Il y avait encore plus d'impuretés dans le grain qu'avec le fléau.
Et on buvait un coup, bien souvent un peu trop, le soir le travail
n'était pas mieux fait. C'était moins monotone que le fléau mais
le progrès n'était pas grand.
Bientôt apparurent les manèges1: une grande roue dentée placée
horizontalement. Une barre (timon) de chaque côté de la roue
permettait d'accrocher un attelage, boeufs ou chevaux.
Un système d'engrenages et de barres de transmission faisait
que c'était l'attelage qui en tournant en rond faisait tourner
la roue dentée. Ce qui avait pour conséquence d'actionner la batteuse.
C'était déjà un petit progrès. Le nettoyage du grain se faisait
toujours de la même façon mais l'usage du tarare se multipliait
et se perfectionnait.
Vers 1910 commencèrent à apparaître quelques batteuses à grand
travail actionnées par des locomobiles. Elles étaient conduites par
des entrepreneurs et il fallait trente personnes pour les servir
et un char de bois par jour pour chauffer une locomobile.
Dans une journée tout le blé d'un village était battu et le grain
sortait propre.
Aux Capelles cette machine y est venue une fois, mais tous
les attelages du village ne suffisaient pas pour amener
cette machine de la route au village tant elle était lourde.
L'année suivante mon père fit l'acquisition d'une petite machine
et d'un moteur à essence pour l'actionner2. C'était plus maniable.
Cela allait moins vite, le grain ne sortait pas propre mais il
fallait moins de monde pour la servir.
Pendant la guerre 14-18, le manque de main d'oeuvre faisait qu'on
avait du mal à se servir de la grosse machine. Notre petite machine
rendit beaucoup de services dans le pays. A noter que c'est le
premier moteur à essence qui soit apparu dans la région.
Mon père avait été à Oustrac pour en voir marcher un.
Après guerre quelques grosses machines sont réapparues.
Petit à petit les locomobiles ont disparu pour laisser la place
aux gros moteurs. Ils étaient en même temps automoteur,
ils traînaient la batteuse d'un village à l'autre.

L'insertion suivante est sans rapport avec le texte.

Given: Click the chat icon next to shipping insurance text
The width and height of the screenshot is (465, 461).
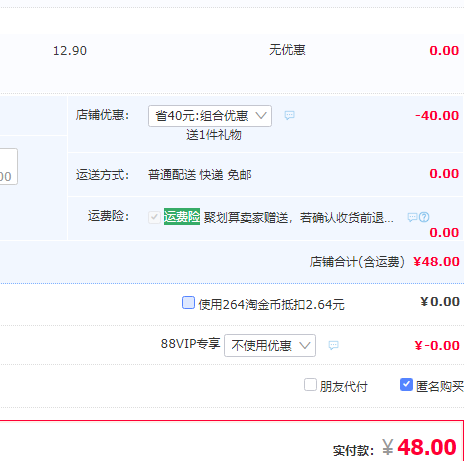Looking at the screenshot, I should pyautogui.click(x=413, y=217).
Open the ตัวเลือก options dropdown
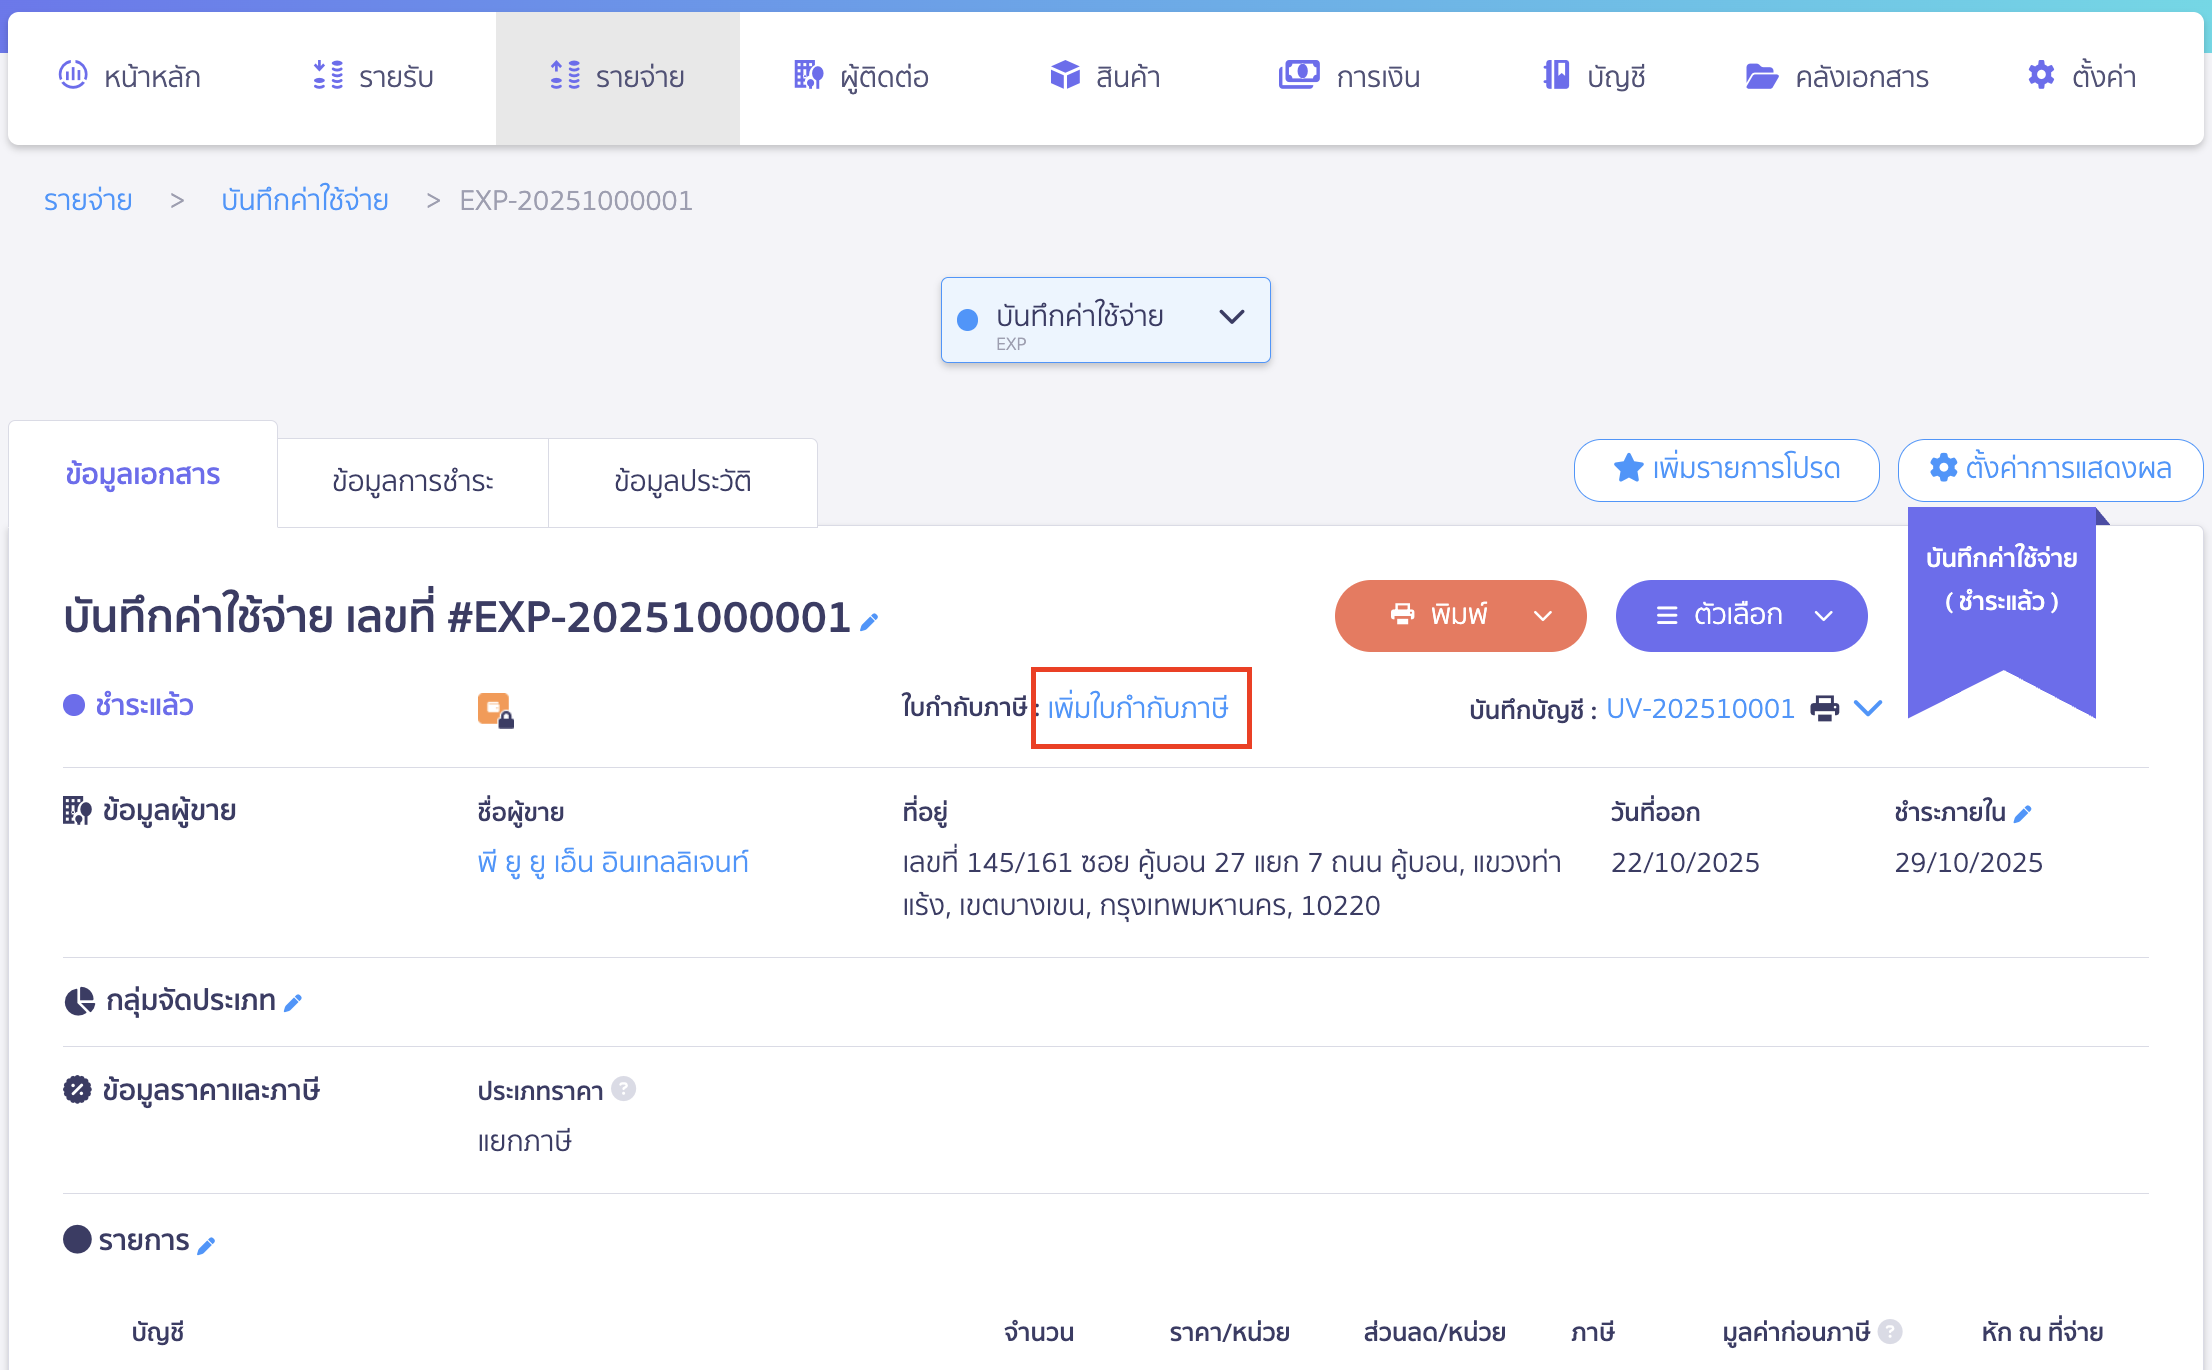Image resolution: width=2212 pixels, height=1370 pixels. coord(1741,616)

C'est vers 1964 que les moissonneuses batteuses sont apparues
dans le pays. Alors quel changement!
Jusqu'en 1918 à peu près toute l'herbe était coupée à la faux.
Comme je l'ai dit en parlant des moissons, nous étions les seuls
aux Capelles avec M. Clapier à Biac à nous être munis d'une faucheuse
à traction animale en 1908.
Après 1918, l'usage s'en est vite répandu mais il a bien fallu
une dizaine d'années pour que les petites exploitations décident
de s'en munir. Ces machines ont rendu service jusqu'à l'arrivée
des tracteurs. C'est en 1955 que personnellement à Cantoinet nous
en avons acheté un. Il n'y en avait encore que deux ou trois dans
le canton. Dix ans après, à peu près chacun avait le sien. Alors
tous les fournisseurs se disputaient les clients.
En 1955, le tracteur nous est arrivé deux ans après l'avoir commandé
et en partie payé. Si un de mes fils n'avait pas été à Paris à
l'exposition de la machine agricole et n'y avait pas rencontré
un directeur de l'usine, il aurait peut être fallu l'attendre
plus longtemps.
Tout le monde avait l'intention de conserver un attelage de boeufs
ou vaches en même temps que le tracteur. On s'est vite aperçu que
ce n'était pas possible. On ne leur faisait presque rien faire et
ils n'étaient jamais bien domptés. Avant le tracteur, nous avions
deux paires de boeufs, une paire de quatre ans et une de trois ans.
Ceux de quatre ans étaient vendus après fenaison.
C'était le principal revenu de l'exploitation. Ils valaient à peine
900 frs en 1914. Les mêmes aujourd'hui en 1955 vaudraient 900.000 frs.
On a supprimé deux zéros ce qui équivaut à 9000 frs.
Tous les ans il fallait dresser deux doublons. On les choisissaient
identiques ce qui avait une grande influence sur leur valeur.
Pour remuer et aidainer le foin, le râteau à main était le seul
outil connu avant 1914. Après 1918, les fermes de quelque importance
se munirent de rateleuses. Attelées à un cheval, elles ramassaient
le foin, le mettaient en cordes. Puis arrivèrent des machines
toujours à traction animale pour remuer et tourner le foin.
Pour le passer au char, il n'y avait que la fourche en fer qui
avait remplacé la fourche en bois vers 1900.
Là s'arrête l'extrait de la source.